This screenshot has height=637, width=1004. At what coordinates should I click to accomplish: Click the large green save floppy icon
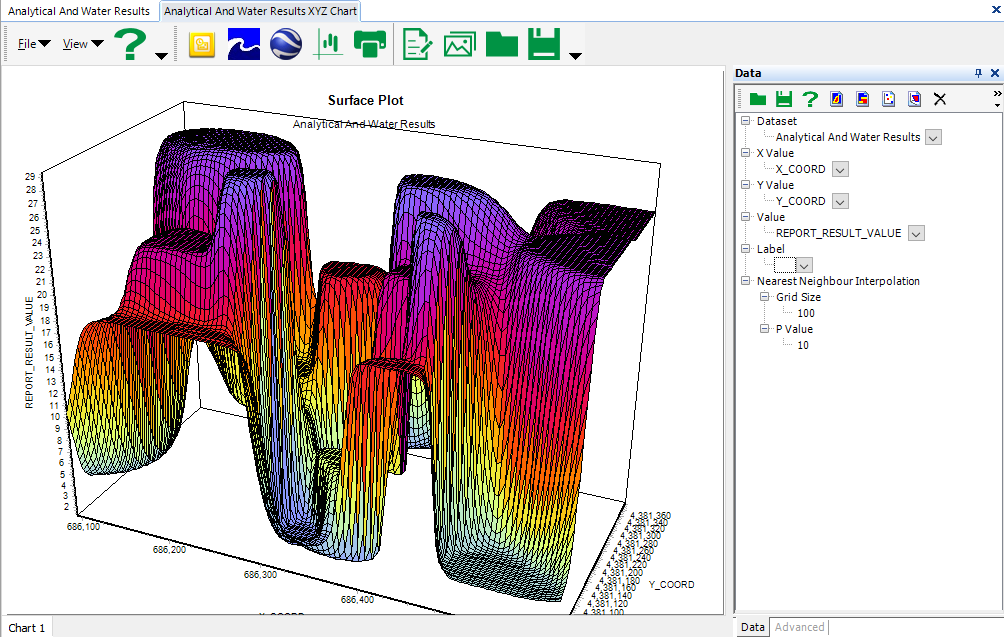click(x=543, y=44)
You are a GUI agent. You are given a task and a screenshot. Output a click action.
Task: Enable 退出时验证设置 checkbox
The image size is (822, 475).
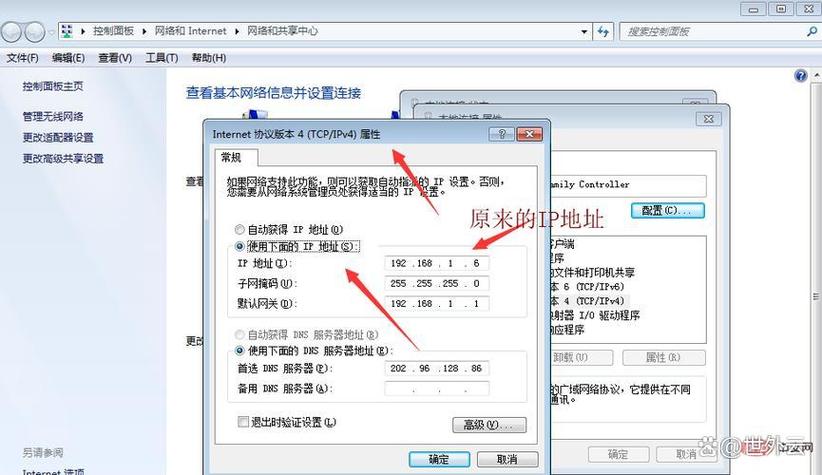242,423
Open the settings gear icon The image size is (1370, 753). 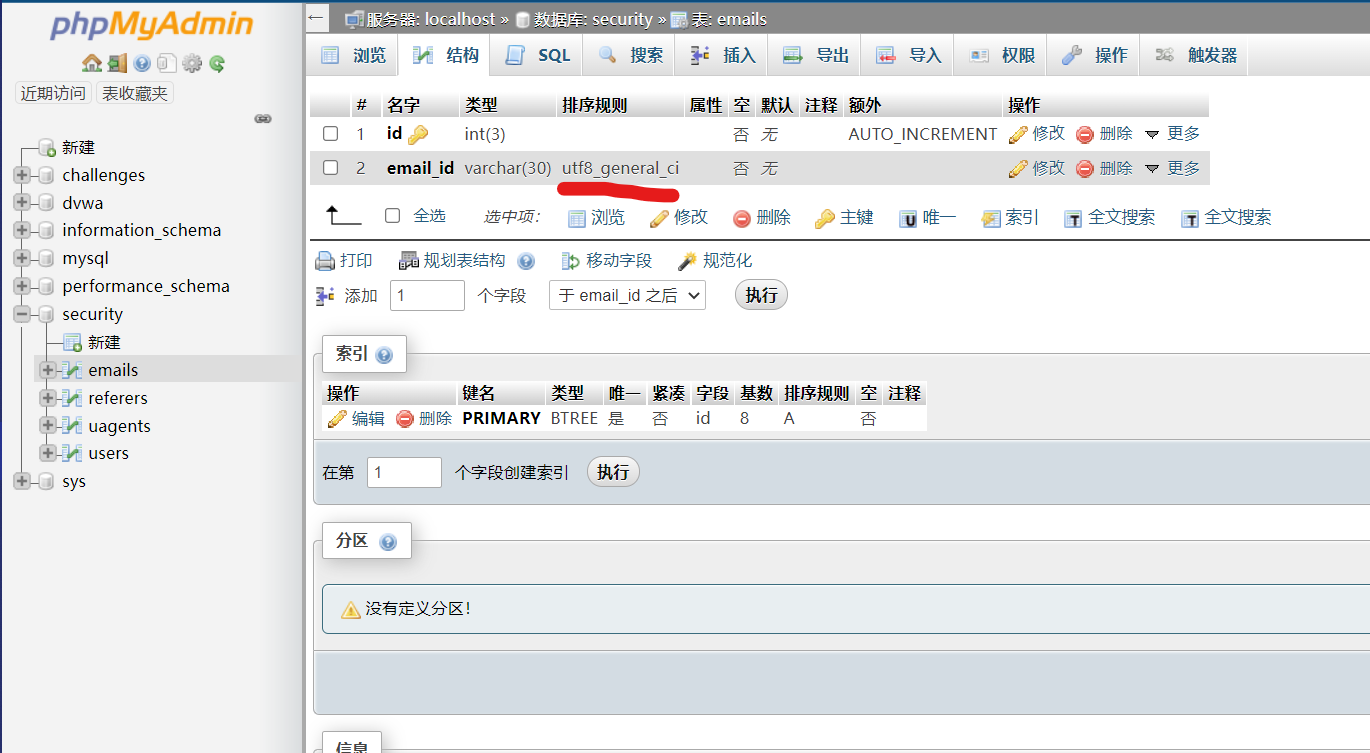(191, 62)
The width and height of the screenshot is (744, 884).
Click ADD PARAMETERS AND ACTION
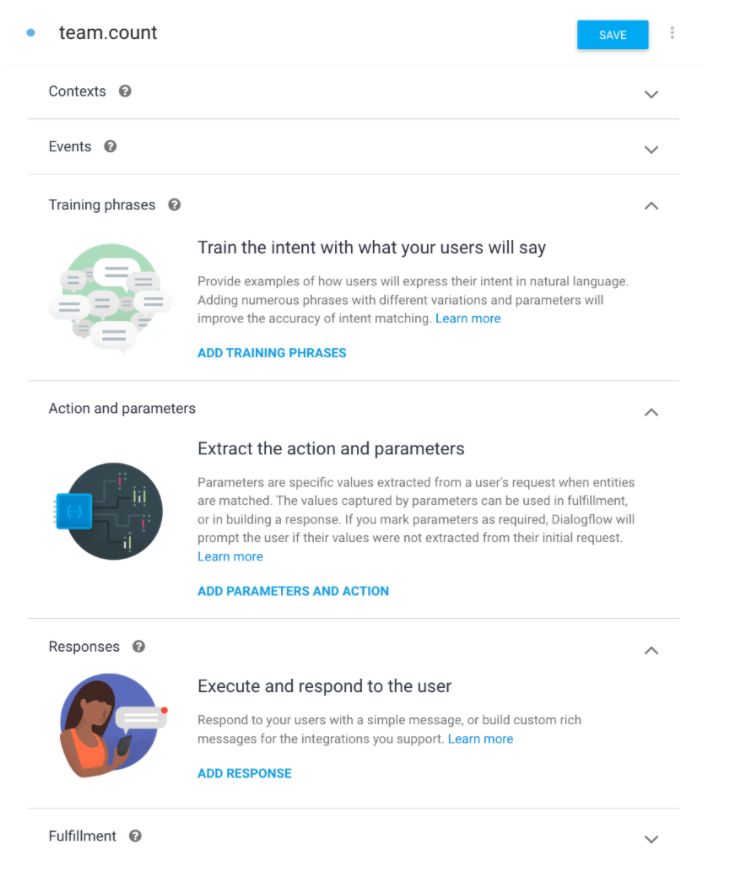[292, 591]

■ ■ ■ ■

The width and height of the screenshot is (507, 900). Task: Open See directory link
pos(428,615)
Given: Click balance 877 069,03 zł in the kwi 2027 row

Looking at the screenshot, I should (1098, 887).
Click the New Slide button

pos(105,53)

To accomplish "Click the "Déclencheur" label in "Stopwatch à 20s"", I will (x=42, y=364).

■ ■ ■ ■

From the records above, quote word for word only the lines beginning at the line that has "This screenshot has" and stopping after the line that has "Task: Enable 退出时验证设置 checkbox". Omit the pictures.

This screenshot has height=637, width=1004. At what coordinates should I click to accomplish: Click the large green save floppy icon
click(x=543, y=44)
You are a GUI agent. You are given a task and a screenshot. Output a click action.
Task: Enable 退出时验证设置 checkbox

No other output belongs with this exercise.